Grillo: L’Europa non solidale fa avanzare il fascismo

Beppe Grillo

 

Che Beppe Grillo nutra più di un dubbio sulla natura della “costruzione europea” è noto a tutti. L’ideatore del M5S ha più volte puntato l’indice contro l’Europa a trazione tedesca che, secondo lui, sarebbe responsabile di molti dei problemi economici e sociali riscontrati nei Paesi meno solidi dell’Ue.

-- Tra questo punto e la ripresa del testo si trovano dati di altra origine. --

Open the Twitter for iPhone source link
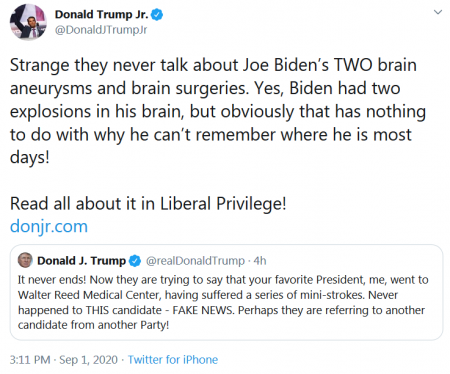 click(173, 360)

“Questa Europa non è basata sulla solidarietà, chi sbaglia paga e paga fino in fondo – ha scritto ieri sul suo blog il genovese – Fino alla spoliazione dei beni dello Stato, con la distruzione del tessuto sociale, dei servizi di prima necessità, come la sanità. E’ quello che sta avvenendo ai greci abbandonati alla loro sorte come degli appestati. L’Europa sta diventando un lazzaretto – ha sottolineato l’ex comico – Chi si ammala è lasciato alla sua sorte”.

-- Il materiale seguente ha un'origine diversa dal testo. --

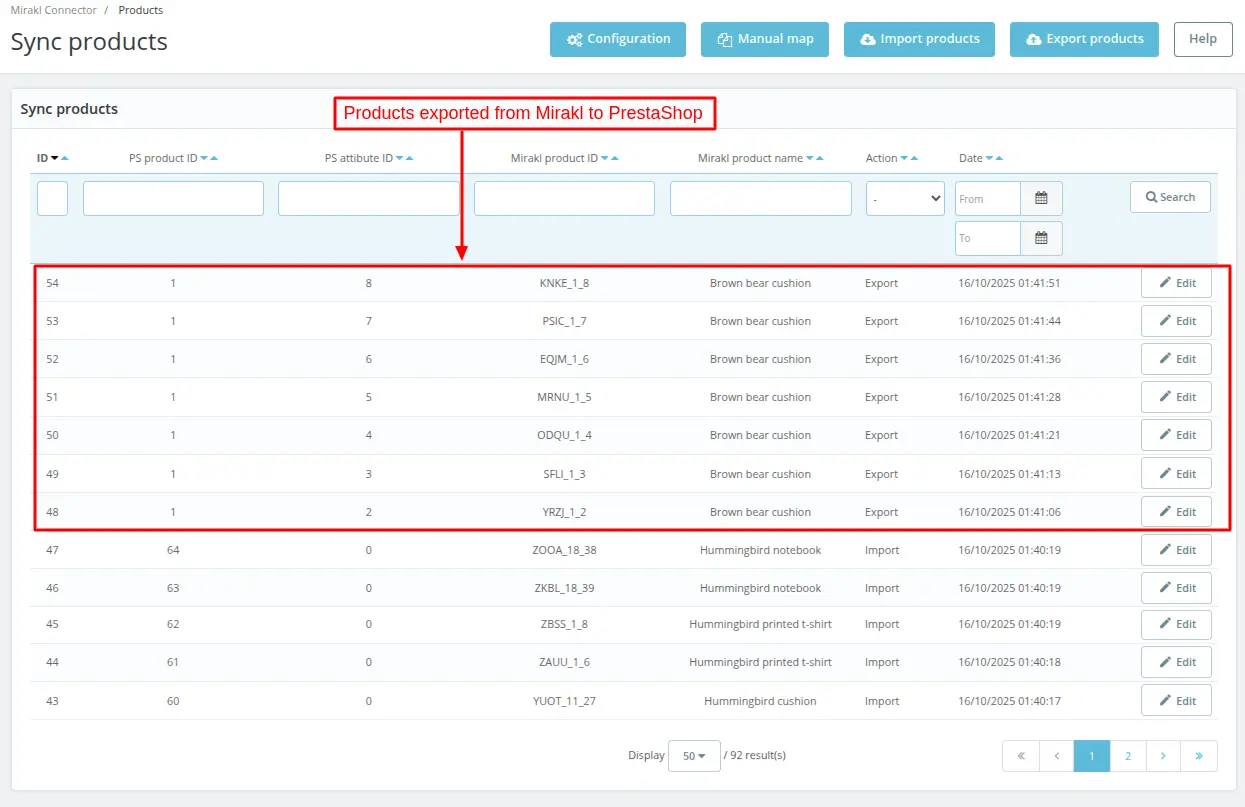Click Mirakl Connector breadcrumb link
This screenshot has width=1245, height=807.
54,10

Di più: “Che razza di Europa è questa? – si è chiesto il blogger – Assomiglia a quelle riunioni di mafiosi in cui chi sgarra viene assassinato. Solidarietà doveva essere la prima parola, il primo mattone dell’edificio europeo. Non è stato così. Non è così. I garanti dello status quo ormai insopportabile, in Italia la coppia al comando è Napolitano-Letta – ha precisato il “megafono” del M5S – continuano imperturbabili nelle loro convinzioni ignorando il mondo che gli sta crollando intorno”.

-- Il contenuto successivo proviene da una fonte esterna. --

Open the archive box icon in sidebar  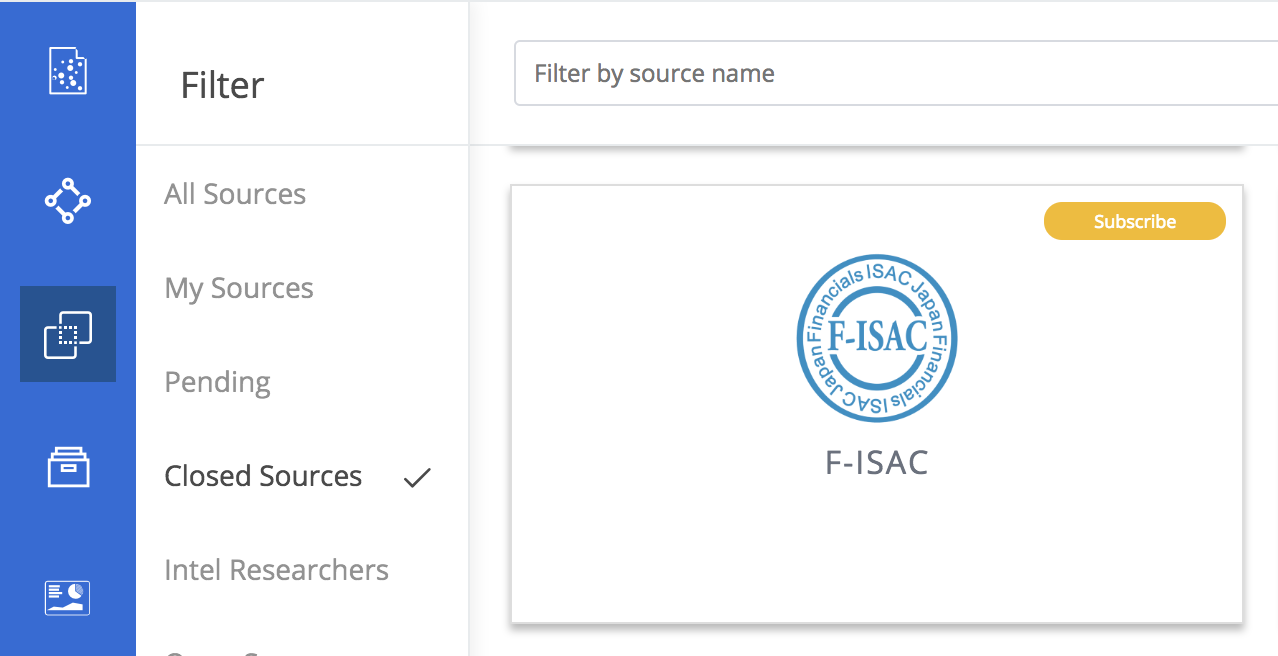coord(68,466)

Una situazione ormai intollerabile, che secondo Grillo ha sortito anche catastrofici effetti sul fronte della democrazia“Il fascismo sta avanzando grazie a questi sciagurati in tutta Europa”, ha scritto sul suo blog l’ex comico, che ha subordinato la crescita dei consensi di Alba Dorata in Grecia, del partito di Marine Le Penn in Francia, del partito conservatore in Norvegia e del governo di estrema destra dell’Ungheria alle politiche adottate dai “potenti” dell’Ue.